Filipino militants kidnap three fishermen in Sabah waters

Authorities identify the three fishermen as Flipino Bajaus, who are believed to be among a crew of 11 on the boat.

Three fishermen have been kidnapped by suspected seven-member Filipino armed group in Sabah waters near the tourist resort of Pulau Pom Pom off Semporna on late Saturday.

Authorities believe that the victims have been taken across the border towards the southern Philippines island chain of Tawi Tawi province.

Eastern Sabah Security Command (Esscom) commander Abdul Bari Abdul Khalid said they were informed by the owners of the fishing trawler at 1:59 am on Sunday.

"I can only confirm. Sabah police commissioner (Abdul Rashid Harun) will release the details later," he told The Star Online.

The owner of the fishing boat confirmed that the skipper and two crew members were kidnapped by the gunmen at about 10:20 pm on Saturday.

The three fishermen who have been identified as Flipino Bajaus are believed to be among a crew of 11 on the boat when seven kidnappers confronted them at gunpoint.

The kidnappers took only three crewmen while the rest of the crew steered the trawler back to the Semporna jetty.

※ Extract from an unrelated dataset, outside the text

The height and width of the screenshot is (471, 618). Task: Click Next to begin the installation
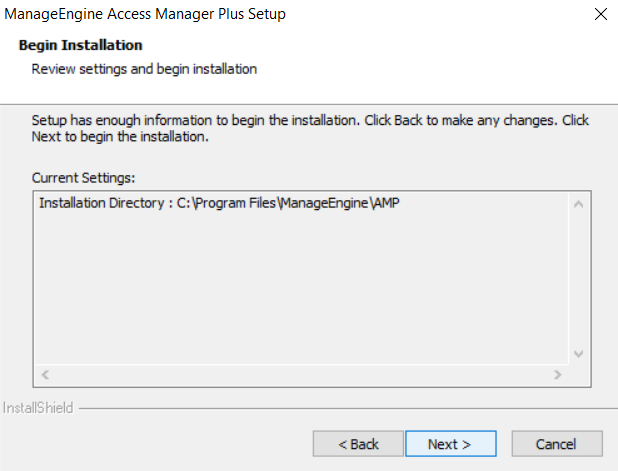[451, 443]
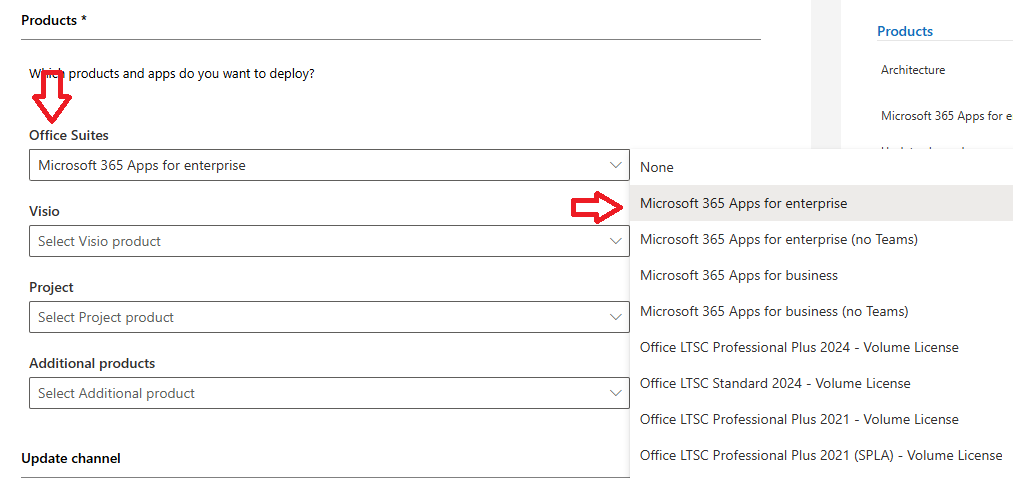The image size is (1013, 478).
Task: Pick Microsoft 365 Apps for enterprise (no Teams)
Action: tap(778, 239)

The witnesses said the gunmen fled in a green-coloured fast boat towards southern Philippines with those three fishermen.

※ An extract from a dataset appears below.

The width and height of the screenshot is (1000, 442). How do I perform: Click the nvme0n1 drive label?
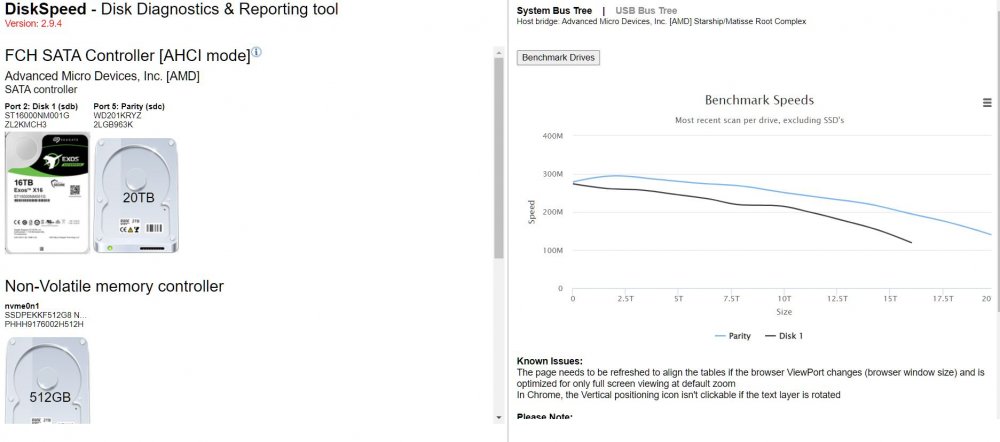click(x=22, y=306)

This comes two days after Esscom conducted as intensive operations against cross-border smugglers in the five districts in the east coast.

Esscom said the security forces were on high alert along the border while the Philippines military troops launched a massive all-out war against the Abu Sayyaf militants in Jolo.

The Abu Sayyaf group which is linked to the Islamic State in Iraq and Syria (ISIS) have been responsible for a series of abductions and have developed a reputation as ruthless kidnappers in recent times.

The Abu Sayyaf militants beheaded two Canadians whom they had kidnapped from a beach resort after a ransom deadline passed.

Philippine President Rodrigo Duterte warned the Abu Sayyaf group recently that he would eat them "alive" as they were "beyond redemption."

The rise of kidnapping incidents at sea has prompted Indonesia, the Philippines and Malaysia governments to try to coordinate maritime patrols in order to control such incidents.